Ferroelectricity enhances ion migration in hard carbon anodes for high-performance potassium ion batteries

Abstract

Hard carbon is a promising candidate for potassium ion batteries due to its large interlayer spacing and abundant closed pores. However, the slow migration and sluggish diffusion kinetics of potassium ions lead to inferior insertion and pore-filling processes, causing severe ion channel blocking, continuous byproduct generation, and poor cycling stability. In this study, we coated hard carbon on top of tetragonal barium titanate particles forming a ferroelectricity-aided anode (t-BTO@C).
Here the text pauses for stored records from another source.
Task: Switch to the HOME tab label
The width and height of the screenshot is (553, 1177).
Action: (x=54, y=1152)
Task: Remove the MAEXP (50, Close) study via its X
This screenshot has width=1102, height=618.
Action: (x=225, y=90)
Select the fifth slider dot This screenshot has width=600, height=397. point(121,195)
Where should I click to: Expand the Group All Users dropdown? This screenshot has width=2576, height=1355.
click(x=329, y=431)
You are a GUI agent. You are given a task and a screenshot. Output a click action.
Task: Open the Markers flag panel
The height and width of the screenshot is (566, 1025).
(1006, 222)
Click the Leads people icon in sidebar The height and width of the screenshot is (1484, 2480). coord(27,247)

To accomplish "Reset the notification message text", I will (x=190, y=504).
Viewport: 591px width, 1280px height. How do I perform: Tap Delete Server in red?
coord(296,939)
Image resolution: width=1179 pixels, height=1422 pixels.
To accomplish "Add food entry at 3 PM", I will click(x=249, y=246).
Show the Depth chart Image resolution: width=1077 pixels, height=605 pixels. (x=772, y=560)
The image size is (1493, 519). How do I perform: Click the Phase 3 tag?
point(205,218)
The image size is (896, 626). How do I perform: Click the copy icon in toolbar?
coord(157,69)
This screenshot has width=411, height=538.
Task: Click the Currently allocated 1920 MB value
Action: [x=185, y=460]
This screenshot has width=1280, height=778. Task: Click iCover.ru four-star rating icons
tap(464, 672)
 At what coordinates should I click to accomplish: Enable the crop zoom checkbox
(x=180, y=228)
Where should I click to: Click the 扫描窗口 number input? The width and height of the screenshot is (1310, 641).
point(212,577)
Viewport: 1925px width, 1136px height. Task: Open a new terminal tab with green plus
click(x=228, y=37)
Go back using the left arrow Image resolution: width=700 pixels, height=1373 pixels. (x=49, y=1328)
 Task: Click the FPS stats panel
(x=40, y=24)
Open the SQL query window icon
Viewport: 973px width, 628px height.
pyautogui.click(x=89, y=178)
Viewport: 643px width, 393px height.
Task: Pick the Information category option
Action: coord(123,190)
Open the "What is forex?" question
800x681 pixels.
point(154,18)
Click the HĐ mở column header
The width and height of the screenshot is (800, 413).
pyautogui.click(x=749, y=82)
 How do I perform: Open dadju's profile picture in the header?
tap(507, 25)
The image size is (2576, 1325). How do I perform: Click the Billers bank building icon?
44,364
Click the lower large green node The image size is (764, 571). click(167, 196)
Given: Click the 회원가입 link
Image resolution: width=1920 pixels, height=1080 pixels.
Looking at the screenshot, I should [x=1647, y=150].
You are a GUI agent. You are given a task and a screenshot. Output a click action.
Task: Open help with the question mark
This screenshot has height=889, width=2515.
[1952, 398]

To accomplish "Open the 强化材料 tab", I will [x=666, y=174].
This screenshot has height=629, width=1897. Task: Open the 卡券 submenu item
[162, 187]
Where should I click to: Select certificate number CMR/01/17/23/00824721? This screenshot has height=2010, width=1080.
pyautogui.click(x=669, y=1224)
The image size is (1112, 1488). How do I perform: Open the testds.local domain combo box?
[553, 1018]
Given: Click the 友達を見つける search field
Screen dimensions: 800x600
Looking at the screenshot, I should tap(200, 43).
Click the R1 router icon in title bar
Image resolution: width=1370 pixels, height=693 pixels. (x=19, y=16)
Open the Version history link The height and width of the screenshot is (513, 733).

The t-BTO@C anode exhibits higher interfacial charge density, enhanced insertion-pore filling capacity, and formation of fewer byproducts. The effective interaction between the spontaneous polarization electric field of t-BTO and potassium ions accelerates the potassium ion kinetics and ensures the homogeneous migration of potassium ions, as well as the improvement of t-BTO@C anode potassium storage. After 100 cycles at 0.05 A g⁻¹, the t-BTO@C anode shows a specific capacity of 374.9 mA h g⁻¹, higher than those of SiO₂@Carbon (97.2 mA h g⁻¹) and Pure Carbon (240.1 mA h g⁻¹). Paired with a Prussian white cathode, the full cell shows a specific capacity of 313.0 mA h g⁻¹ at 0.1 A g⁻¹, with 88.9% capacity retention after 40 cycles, much higher than those in recent reports. Our strategy provides a new path to improve the performance of the hard carbon anode in potassium ion batteries.